| EXERCISE |
Please transcribe the rows below from the line with "This screenshot has height=553, width=728." up to and including the line with "Looking at the screenshot, I should click(x=595, y=129).", with no changes.
★ ★ ★ ★ ★
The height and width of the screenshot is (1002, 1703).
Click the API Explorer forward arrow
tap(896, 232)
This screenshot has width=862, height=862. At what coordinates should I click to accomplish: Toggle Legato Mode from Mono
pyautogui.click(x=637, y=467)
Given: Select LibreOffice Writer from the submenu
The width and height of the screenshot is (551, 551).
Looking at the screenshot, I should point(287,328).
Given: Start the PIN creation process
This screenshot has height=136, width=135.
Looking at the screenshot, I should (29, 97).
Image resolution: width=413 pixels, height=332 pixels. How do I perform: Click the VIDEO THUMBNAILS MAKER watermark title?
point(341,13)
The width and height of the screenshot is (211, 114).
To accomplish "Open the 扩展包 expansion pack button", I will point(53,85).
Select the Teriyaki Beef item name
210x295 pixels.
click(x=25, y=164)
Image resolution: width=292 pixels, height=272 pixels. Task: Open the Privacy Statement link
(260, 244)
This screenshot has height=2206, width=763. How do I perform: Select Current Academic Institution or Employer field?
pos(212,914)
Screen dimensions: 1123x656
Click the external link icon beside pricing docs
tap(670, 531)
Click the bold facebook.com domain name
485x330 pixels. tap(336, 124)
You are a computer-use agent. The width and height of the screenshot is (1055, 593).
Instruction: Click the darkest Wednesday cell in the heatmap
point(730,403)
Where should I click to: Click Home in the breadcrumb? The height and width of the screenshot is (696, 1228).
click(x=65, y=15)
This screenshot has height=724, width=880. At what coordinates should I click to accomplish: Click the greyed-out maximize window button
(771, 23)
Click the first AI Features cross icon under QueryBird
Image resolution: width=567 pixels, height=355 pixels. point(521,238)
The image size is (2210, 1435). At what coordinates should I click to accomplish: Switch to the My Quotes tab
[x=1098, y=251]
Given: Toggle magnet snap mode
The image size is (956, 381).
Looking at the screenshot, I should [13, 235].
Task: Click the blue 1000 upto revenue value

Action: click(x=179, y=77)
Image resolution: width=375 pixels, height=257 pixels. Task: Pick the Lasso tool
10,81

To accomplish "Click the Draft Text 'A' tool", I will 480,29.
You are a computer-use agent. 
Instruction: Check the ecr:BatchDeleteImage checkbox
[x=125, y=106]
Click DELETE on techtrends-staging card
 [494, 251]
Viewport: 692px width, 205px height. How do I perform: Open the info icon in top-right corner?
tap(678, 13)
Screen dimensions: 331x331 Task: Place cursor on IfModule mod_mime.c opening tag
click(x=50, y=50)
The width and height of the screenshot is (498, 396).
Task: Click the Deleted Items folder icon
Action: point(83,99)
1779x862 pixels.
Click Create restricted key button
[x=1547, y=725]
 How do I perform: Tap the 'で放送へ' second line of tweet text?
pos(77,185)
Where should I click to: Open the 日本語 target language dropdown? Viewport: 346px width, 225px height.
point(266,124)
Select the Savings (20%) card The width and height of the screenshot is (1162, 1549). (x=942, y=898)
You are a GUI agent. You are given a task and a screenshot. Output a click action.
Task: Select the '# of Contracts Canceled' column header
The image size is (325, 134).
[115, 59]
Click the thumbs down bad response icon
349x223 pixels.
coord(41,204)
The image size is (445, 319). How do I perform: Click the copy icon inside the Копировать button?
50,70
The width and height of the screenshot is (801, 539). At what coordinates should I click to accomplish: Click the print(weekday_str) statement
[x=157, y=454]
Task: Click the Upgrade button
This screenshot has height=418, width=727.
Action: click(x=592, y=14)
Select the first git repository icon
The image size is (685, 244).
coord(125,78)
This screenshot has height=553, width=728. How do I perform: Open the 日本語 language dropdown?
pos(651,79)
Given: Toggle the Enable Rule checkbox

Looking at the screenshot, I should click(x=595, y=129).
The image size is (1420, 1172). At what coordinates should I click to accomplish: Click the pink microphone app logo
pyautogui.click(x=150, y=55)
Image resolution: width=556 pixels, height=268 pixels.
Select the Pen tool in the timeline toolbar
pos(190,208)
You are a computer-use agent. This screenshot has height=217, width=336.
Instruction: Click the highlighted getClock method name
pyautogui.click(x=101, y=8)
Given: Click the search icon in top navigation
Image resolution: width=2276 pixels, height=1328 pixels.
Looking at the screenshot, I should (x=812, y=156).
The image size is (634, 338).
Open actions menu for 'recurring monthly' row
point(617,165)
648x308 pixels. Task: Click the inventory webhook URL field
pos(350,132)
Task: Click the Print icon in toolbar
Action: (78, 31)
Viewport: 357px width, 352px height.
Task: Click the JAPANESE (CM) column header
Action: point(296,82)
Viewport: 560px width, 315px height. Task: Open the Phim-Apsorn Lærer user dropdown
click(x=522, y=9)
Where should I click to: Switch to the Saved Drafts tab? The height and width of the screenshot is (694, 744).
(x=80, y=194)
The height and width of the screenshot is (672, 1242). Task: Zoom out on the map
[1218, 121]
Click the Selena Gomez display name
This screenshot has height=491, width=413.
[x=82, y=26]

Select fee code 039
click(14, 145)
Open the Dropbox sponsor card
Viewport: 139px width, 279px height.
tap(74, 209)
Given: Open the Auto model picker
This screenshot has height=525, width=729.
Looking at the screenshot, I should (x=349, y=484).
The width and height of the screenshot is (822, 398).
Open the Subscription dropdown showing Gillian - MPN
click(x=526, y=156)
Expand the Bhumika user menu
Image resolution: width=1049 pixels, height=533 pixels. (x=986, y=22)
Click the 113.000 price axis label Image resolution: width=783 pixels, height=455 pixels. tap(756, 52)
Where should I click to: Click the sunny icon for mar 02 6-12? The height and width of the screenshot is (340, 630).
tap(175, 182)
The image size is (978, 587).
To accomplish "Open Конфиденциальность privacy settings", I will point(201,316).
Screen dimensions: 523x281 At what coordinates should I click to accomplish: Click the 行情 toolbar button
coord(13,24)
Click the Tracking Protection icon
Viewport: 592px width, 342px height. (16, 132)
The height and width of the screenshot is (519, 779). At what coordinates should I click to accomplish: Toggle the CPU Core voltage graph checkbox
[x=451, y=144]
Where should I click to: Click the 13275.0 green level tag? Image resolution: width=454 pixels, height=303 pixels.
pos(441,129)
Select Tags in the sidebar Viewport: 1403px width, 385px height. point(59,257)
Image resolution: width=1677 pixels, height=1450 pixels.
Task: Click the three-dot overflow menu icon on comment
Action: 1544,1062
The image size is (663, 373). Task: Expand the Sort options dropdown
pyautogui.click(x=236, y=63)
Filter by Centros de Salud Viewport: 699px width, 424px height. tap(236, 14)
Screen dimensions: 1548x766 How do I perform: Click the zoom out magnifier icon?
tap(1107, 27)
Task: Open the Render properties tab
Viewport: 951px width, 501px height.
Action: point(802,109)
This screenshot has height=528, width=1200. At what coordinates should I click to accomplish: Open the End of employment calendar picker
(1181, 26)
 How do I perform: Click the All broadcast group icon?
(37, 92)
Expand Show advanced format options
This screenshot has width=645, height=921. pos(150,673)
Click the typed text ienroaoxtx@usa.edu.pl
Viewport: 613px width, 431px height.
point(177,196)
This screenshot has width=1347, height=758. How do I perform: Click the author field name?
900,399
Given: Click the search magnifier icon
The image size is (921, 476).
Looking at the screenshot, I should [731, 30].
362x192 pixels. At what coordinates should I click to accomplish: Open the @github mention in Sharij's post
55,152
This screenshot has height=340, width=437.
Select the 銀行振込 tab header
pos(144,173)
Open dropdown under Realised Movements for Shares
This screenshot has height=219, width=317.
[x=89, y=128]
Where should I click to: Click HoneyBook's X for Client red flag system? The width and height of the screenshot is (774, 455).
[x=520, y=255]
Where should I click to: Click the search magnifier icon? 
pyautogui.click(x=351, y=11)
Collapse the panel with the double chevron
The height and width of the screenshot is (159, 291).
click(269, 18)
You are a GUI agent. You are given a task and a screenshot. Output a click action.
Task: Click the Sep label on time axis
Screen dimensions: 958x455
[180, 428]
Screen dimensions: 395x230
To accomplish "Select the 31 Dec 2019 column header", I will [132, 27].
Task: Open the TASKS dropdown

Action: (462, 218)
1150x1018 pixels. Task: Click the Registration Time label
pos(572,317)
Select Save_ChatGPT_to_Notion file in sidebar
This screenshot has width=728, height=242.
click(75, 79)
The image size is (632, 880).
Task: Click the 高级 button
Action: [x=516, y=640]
★ ★ ★ ★ ★
| ANSWER TO THE EXERCISE |
This screenshot has height=553, width=728. How do I perform: Open the 日本語 language dropdown?
pos(651,79)
Given: Toggle the Enable Rule checkbox

Looking at the screenshot, I should click(x=595, y=129).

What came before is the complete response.